What you need to do ▸ Can you copy out the lines word for word, starting at the very first line and ending at the line that contains "1024x469 pixels. [x=674, y=143]", with both of those lines included?

Recorded information ▸
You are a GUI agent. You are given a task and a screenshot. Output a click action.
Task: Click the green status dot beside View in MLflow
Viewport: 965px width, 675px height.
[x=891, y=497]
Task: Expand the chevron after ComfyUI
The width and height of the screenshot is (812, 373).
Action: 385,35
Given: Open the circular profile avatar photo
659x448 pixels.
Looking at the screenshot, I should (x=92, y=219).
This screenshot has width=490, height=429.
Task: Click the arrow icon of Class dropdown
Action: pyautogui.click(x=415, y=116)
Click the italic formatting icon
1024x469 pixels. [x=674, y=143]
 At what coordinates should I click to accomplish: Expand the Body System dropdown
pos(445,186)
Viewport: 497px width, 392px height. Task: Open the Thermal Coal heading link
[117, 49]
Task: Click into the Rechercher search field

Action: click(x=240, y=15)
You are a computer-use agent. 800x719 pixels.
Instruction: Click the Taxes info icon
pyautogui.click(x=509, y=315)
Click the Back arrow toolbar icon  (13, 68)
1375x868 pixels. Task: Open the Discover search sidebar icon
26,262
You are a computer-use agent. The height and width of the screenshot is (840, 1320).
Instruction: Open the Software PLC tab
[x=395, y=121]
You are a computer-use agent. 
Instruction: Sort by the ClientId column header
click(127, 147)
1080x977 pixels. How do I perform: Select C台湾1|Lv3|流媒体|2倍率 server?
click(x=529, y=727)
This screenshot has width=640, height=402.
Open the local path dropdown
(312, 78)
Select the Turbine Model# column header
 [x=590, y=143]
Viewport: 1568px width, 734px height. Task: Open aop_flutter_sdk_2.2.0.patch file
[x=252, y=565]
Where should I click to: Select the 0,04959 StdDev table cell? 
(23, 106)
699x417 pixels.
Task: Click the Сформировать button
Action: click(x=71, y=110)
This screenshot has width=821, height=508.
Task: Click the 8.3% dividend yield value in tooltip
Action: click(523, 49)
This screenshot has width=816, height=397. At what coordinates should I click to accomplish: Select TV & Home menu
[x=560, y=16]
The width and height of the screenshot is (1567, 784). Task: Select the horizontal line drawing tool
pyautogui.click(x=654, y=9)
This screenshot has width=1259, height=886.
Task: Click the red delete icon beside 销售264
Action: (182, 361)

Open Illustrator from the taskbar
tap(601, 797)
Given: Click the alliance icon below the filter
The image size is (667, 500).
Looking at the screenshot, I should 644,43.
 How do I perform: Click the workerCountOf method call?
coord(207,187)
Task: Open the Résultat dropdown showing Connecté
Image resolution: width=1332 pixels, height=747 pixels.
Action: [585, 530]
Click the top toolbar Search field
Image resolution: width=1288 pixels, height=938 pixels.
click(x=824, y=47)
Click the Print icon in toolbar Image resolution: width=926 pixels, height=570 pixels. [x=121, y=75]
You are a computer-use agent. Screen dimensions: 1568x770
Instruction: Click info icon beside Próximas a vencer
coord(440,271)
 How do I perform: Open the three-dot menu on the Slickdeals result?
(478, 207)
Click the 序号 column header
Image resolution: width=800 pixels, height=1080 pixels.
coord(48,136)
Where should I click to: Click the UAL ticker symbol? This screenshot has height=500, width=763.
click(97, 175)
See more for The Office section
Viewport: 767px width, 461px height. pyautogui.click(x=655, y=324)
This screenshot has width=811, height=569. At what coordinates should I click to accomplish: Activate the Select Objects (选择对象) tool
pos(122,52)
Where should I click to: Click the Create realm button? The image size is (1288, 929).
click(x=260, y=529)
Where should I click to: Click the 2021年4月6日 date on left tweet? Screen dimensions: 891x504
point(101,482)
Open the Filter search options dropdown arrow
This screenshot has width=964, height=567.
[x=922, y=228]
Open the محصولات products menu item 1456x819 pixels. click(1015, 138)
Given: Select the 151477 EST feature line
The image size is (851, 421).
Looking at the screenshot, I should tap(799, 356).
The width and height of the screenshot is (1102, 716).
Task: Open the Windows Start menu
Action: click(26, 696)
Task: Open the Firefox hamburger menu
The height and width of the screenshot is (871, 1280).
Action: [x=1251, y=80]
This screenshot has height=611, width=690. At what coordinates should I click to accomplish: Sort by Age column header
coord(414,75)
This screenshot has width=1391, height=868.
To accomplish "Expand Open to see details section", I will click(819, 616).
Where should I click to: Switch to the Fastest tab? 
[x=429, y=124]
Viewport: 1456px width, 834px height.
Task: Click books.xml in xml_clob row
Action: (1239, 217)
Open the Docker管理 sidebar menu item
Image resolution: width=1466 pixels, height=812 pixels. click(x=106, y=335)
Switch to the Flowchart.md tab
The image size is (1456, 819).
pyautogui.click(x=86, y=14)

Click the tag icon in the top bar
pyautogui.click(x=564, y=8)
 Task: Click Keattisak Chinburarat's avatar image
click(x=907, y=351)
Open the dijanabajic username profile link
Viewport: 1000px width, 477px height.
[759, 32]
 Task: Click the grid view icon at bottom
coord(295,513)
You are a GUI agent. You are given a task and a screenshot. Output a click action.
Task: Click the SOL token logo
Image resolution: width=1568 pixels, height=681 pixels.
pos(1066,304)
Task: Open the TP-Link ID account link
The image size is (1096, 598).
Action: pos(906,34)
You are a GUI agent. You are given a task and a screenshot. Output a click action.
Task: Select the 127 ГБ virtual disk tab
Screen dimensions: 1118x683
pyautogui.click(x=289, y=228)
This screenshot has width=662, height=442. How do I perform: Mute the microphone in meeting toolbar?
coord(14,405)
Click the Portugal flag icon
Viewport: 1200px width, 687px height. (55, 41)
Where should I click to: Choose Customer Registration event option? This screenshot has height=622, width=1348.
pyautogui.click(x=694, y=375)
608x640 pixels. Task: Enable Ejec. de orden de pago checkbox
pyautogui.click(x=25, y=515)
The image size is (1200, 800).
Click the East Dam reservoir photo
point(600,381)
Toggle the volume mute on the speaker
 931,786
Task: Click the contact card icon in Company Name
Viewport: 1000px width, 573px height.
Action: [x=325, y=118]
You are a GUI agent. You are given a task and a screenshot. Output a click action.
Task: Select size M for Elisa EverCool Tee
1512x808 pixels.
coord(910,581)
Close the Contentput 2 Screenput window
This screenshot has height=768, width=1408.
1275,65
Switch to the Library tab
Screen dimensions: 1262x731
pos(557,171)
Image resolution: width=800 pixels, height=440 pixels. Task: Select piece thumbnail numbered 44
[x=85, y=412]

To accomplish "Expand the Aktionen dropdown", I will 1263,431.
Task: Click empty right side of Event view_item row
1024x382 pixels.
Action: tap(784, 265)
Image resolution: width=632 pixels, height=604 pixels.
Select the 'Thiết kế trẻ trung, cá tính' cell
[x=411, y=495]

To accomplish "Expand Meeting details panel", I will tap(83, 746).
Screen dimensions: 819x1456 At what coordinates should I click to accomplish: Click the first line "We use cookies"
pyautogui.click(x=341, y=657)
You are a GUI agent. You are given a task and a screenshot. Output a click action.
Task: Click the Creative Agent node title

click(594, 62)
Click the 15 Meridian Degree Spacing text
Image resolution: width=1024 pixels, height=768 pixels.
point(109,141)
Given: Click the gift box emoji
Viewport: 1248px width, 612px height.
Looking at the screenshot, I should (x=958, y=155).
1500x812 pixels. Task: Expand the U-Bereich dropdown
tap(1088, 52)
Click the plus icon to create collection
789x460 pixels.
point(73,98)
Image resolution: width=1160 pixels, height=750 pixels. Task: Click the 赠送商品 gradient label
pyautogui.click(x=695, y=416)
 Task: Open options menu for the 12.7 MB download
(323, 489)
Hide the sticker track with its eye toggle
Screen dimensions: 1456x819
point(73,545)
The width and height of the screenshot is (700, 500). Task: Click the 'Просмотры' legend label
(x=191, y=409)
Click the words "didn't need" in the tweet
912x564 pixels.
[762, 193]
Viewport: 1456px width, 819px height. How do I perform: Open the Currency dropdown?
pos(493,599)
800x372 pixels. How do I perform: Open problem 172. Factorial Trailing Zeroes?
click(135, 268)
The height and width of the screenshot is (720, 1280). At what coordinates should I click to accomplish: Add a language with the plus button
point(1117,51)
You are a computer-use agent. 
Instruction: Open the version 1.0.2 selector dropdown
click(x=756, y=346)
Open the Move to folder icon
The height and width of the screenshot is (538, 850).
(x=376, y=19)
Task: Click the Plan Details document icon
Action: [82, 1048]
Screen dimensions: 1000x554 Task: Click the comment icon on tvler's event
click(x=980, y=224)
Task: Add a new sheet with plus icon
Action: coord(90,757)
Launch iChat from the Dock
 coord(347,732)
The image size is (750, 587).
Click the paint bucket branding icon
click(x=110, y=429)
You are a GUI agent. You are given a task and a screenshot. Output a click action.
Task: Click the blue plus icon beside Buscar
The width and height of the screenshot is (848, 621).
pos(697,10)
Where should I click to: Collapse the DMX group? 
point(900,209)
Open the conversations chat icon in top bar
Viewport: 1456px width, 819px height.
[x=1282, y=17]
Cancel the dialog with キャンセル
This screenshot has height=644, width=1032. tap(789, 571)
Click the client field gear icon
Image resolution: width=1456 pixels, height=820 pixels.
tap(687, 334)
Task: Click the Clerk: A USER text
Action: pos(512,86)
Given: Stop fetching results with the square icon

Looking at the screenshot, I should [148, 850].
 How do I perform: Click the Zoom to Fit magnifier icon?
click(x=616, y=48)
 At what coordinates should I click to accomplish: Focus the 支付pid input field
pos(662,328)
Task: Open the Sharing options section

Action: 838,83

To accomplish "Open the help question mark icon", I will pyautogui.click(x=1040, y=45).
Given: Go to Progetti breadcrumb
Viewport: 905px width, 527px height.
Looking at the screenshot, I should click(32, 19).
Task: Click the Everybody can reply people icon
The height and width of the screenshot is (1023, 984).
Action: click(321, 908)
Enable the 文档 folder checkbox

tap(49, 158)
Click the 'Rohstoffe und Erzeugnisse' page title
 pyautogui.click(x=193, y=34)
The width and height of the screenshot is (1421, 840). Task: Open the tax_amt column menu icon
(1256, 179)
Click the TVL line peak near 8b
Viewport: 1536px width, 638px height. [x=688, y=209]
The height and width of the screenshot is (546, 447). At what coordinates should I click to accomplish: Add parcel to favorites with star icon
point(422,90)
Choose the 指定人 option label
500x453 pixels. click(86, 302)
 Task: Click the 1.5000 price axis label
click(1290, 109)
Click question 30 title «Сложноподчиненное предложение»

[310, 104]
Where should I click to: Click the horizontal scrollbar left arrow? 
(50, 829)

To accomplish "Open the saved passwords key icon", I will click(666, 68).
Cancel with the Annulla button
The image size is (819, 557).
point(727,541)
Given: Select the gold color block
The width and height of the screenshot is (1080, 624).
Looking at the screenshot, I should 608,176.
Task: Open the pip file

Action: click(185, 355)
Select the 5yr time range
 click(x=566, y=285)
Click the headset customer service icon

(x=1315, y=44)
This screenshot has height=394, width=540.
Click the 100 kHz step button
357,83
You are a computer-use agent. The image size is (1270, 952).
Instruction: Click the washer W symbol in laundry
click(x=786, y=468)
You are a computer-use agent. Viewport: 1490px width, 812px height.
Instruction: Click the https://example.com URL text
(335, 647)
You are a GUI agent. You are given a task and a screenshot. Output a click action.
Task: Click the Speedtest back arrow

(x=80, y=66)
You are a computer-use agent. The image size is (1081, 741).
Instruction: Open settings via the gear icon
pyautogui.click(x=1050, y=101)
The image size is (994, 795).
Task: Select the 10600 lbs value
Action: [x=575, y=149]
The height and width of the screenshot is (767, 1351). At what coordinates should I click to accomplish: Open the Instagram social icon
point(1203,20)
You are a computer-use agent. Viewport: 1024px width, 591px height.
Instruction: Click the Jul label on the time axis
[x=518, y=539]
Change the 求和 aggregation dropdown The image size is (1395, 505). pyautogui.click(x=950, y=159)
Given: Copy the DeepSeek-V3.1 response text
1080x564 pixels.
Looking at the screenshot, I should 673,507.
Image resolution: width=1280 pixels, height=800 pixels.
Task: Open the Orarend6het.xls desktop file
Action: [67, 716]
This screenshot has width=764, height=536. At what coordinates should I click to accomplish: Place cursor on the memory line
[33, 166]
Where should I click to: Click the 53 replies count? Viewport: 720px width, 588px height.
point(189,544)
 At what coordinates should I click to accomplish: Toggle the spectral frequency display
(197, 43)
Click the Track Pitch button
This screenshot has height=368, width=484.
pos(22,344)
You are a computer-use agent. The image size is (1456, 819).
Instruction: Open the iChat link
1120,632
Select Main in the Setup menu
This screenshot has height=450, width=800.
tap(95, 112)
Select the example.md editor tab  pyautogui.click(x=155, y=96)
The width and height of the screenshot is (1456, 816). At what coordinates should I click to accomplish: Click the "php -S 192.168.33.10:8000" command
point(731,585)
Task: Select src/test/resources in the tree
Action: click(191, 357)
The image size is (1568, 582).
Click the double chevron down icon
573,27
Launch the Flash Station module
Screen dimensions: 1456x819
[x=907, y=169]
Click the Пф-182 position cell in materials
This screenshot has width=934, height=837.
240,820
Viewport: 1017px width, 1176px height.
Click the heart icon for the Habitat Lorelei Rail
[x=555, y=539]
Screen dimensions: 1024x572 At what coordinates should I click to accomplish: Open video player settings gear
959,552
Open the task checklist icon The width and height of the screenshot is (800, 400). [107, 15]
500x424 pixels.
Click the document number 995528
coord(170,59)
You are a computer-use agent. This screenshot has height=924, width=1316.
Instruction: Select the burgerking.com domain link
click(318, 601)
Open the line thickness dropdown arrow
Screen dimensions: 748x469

Reply to the task ▸
You are a GUI agent. You are given a task and a screenshot. Output a click action.
Task: Click the green status dot beside View in MLflow
Viewport: 965px width, 675px height.
[x=891, y=497]
Task: Expand the chevron after ComfyUI
The width and height of the screenshot is (812, 373).
Action: 385,35
Given: Open the circular profile avatar photo
659x448 pixels.
Looking at the screenshot, I should (x=92, y=219).
This screenshot has width=490, height=429.
Task: Click the arrow icon of Class dropdown
Action: pyautogui.click(x=415, y=116)
Click the italic formatting icon
1024x469 pixels. [x=674, y=143]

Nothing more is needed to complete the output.